## EXERCISE BRIEF
The required answer is each line in the entries below where "will" occurs.

= = = = =

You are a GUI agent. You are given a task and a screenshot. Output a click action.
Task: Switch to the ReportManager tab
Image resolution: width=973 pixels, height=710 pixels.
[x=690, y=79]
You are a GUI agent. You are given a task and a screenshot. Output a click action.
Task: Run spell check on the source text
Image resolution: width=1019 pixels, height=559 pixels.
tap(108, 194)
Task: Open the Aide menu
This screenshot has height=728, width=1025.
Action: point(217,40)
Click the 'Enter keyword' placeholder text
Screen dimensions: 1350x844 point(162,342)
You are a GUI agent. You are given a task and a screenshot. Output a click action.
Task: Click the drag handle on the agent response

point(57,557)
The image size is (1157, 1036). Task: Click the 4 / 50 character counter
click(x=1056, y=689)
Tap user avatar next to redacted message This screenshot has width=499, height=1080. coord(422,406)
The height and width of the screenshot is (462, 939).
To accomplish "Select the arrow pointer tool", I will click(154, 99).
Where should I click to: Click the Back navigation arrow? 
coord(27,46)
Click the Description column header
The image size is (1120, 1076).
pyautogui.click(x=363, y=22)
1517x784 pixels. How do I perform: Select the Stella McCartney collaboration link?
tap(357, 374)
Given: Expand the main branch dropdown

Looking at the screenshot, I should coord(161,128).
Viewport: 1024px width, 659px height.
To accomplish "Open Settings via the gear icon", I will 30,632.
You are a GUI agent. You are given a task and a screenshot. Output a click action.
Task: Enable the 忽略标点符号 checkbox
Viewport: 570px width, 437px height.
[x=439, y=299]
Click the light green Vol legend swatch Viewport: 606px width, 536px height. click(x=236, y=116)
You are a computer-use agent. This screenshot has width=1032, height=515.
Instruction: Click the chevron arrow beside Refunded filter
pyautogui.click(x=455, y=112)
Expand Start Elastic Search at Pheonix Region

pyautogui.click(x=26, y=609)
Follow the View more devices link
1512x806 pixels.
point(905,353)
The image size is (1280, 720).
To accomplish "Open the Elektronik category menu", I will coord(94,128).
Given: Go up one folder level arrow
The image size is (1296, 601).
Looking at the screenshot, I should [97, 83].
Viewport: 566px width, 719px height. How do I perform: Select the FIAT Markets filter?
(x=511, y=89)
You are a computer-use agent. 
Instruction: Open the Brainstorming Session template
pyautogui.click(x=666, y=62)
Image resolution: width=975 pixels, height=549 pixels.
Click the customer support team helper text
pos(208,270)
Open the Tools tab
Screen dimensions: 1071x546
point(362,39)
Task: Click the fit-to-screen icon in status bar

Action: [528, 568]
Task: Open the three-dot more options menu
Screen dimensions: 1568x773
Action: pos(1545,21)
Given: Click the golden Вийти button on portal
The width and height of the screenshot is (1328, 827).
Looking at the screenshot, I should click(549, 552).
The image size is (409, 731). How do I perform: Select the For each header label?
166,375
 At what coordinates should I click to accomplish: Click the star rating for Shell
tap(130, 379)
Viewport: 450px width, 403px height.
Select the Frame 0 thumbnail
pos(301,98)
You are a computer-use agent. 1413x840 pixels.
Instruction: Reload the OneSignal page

= = = = =

## EXERCISE ANSWER
To accomplish "Select the arrow pointer tool", I will click(154, 99).
To accomplish "Open Settings via the gear icon", I will 30,632.
To accomplish "Open the Elektronik category menu", I will coord(94,128).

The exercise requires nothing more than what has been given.